====== Exercise data
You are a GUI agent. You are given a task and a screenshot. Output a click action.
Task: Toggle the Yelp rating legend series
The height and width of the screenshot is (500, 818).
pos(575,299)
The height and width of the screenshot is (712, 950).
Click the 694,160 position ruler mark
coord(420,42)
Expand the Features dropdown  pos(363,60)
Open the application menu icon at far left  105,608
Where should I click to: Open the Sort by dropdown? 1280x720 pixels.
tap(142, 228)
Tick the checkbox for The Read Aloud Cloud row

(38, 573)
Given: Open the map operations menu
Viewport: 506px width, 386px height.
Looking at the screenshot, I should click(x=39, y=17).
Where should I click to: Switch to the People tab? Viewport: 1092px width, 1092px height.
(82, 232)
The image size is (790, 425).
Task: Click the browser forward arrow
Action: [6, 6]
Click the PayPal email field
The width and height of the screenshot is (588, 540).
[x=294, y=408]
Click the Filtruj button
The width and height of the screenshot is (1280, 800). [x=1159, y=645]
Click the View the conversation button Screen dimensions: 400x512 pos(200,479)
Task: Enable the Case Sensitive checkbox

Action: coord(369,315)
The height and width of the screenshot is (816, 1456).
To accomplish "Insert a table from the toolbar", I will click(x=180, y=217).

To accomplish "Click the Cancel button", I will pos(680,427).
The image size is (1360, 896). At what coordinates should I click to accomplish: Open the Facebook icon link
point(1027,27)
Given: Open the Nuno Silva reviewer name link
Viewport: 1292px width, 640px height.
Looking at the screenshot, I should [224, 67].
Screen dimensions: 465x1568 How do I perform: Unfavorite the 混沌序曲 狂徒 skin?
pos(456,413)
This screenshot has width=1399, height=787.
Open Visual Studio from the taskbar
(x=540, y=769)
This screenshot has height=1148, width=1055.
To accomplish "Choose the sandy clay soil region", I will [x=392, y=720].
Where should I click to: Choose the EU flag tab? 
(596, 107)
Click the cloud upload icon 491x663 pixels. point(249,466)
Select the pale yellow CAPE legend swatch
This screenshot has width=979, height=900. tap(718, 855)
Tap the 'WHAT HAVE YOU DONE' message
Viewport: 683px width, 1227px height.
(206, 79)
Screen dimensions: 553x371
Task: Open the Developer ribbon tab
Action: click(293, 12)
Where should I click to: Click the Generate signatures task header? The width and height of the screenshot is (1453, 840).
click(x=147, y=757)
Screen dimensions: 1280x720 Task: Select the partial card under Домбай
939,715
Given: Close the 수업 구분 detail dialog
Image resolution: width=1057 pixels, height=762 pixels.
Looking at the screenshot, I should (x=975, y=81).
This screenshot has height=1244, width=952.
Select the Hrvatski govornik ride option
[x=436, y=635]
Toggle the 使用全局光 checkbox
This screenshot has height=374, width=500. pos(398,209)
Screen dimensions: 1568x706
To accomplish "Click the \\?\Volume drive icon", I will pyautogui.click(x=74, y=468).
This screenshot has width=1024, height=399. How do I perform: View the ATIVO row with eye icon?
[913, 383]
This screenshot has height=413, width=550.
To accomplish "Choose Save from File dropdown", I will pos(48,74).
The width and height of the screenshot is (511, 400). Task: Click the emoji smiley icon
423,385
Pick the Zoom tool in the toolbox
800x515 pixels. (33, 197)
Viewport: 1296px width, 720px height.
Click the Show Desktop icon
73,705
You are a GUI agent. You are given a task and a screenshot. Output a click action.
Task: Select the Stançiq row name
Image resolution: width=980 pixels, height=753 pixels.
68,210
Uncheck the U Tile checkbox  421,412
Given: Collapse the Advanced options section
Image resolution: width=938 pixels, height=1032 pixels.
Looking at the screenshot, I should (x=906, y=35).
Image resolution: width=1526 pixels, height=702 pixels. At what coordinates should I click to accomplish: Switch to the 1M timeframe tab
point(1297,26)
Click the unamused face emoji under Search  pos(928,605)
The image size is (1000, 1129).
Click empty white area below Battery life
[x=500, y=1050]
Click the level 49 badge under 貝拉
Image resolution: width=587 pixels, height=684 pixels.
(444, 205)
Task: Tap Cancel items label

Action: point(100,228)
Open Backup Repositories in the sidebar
============
§ **About this exercise**:
Reproduce the material in full, keeping every line exactly as given.

§ **Expected answer**:
You are a GUI agent. You are given a task and a screenshot. Output a click action.
Task: Toggle the Yelp rating legend series
The height and width of the screenshot is (500, 818).
pos(575,299)
The height and width of the screenshot is (712, 950).
Click the 694,160 position ruler mark
coord(420,42)
Expand the Features dropdown  pos(363,60)
Open the application menu icon at far left  105,608
Where should I click to: Open the Sort by dropdown? 1280x720 pixels.
tap(142, 228)
Tick the checkbox for The Read Aloud Cloud row

(38, 573)
Given: Open the map operations menu
Viewport: 506px width, 386px height.
Looking at the screenshot, I should click(x=39, y=17).
Where should I click to: Switch to the People tab? Viewport: 1092px width, 1092px height.
(82, 232)
The image size is (790, 425).
Task: Click the browser forward arrow
Action: [6, 6]
Click the PayPal email field
The width and height of the screenshot is (588, 540).
[x=294, y=408]
Click the Filtruj button
The width and height of the screenshot is (1280, 800). [x=1159, y=645]
Click the View the conversation button Screen dimensions: 400x512 pos(200,479)
Task: Enable the Case Sensitive checkbox

Action: coord(369,315)
The height and width of the screenshot is (816, 1456).
To accomplish "Insert a table from the toolbar", I will click(x=180, y=217).

To accomplish "Click the Cancel button", I will pos(680,427).
The image size is (1360, 896). At what coordinates should I click to accomplish: Open the Facebook icon link
point(1027,27)
Given: Open the Nuno Silva reviewer name link
Viewport: 1292px width, 640px height.
Looking at the screenshot, I should [224, 67].
Screen dimensions: 465x1568 How do I perform: Unfavorite the 混沌序曲 狂徒 skin?
pos(456,413)
This screenshot has width=1399, height=787.
Open Visual Studio from the taskbar
(x=540, y=769)
This screenshot has height=1148, width=1055.
To accomplish "Choose the sandy clay soil region", I will [x=392, y=720].
Where should I click to: Choose the EU flag tab? 
(596, 107)
Click the cloud upload icon 491x663 pixels. point(249,466)
Select the pale yellow CAPE legend swatch
This screenshot has width=979, height=900. tap(718, 855)
Tap the 'WHAT HAVE YOU DONE' message
Viewport: 683px width, 1227px height.
(206, 79)
Screen dimensions: 553x371
Task: Open the Developer ribbon tab
Action: click(293, 12)
Where should I click to: Click the Generate signatures task header? The width and height of the screenshot is (1453, 840).
click(x=147, y=757)
Screen dimensions: 1280x720 Task: Select the partial card under Домбай
939,715
Given: Close the 수업 구분 detail dialog
Image resolution: width=1057 pixels, height=762 pixels.
Looking at the screenshot, I should (x=975, y=81).
This screenshot has height=1244, width=952.
Select the Hrvatski govornik ride option
[x=436, y=635]
Toggle the 使用全局光 checkbox
This screenshot has height=374, width=500. pos(398,209)
Screen dimensions: 1568x706
To accomplish "Click the \\?\Volume drive icon", I will pyautogui.click(x=74, y=468).
This screenshot has width=1024, height=399. How do I perform: View the ATIVO row with eye icon?
[913, 383]
This screenshot has height=413, width=550.
To accomplish "Choose Save from File dropdown", I will pos(48,74).
The width and height of the screenshot is (511, 400). Task: Click the emoji smiley icon
423,385
Pick the Zoom tool in the toolbox
800x515 pixels. (33, 197)
Viewport: 1296px width, 720px height.
Click the Show Desktop icon
73,705
You are a GUI agent. You are given a task and a screenshot. Output a click action.
Task: Select the Stançiq row name
Image resolution: width=980 pixels, height=753 pixels.
68,210
Uncheck the U Tile checkbox  421,412
Given: Collapse the Advanced options section
Image resolution: width=938 pixels, height=1032 pixels.
Looking at the screenshot, I should (x=906, y=35).
Image resolution: width=1526 pixels, height=702 pixels. At what coordinates should I click to accomplish: Switch to the 1M timeframe tab
point(1297,26)
Click the unamused face emoji under Search  pos(928,605)
The image size is (1000, 1129).
Click empty white area below Battery life
[x=500, y=1050]
Click the level 49 badge under 貝拉
Image resolution: width=587 pixels, height=684 pixels.
(444, 205)
Task: Tap Cancel items label

Action: point(100,228)
Open Backup Repositories in the sidebar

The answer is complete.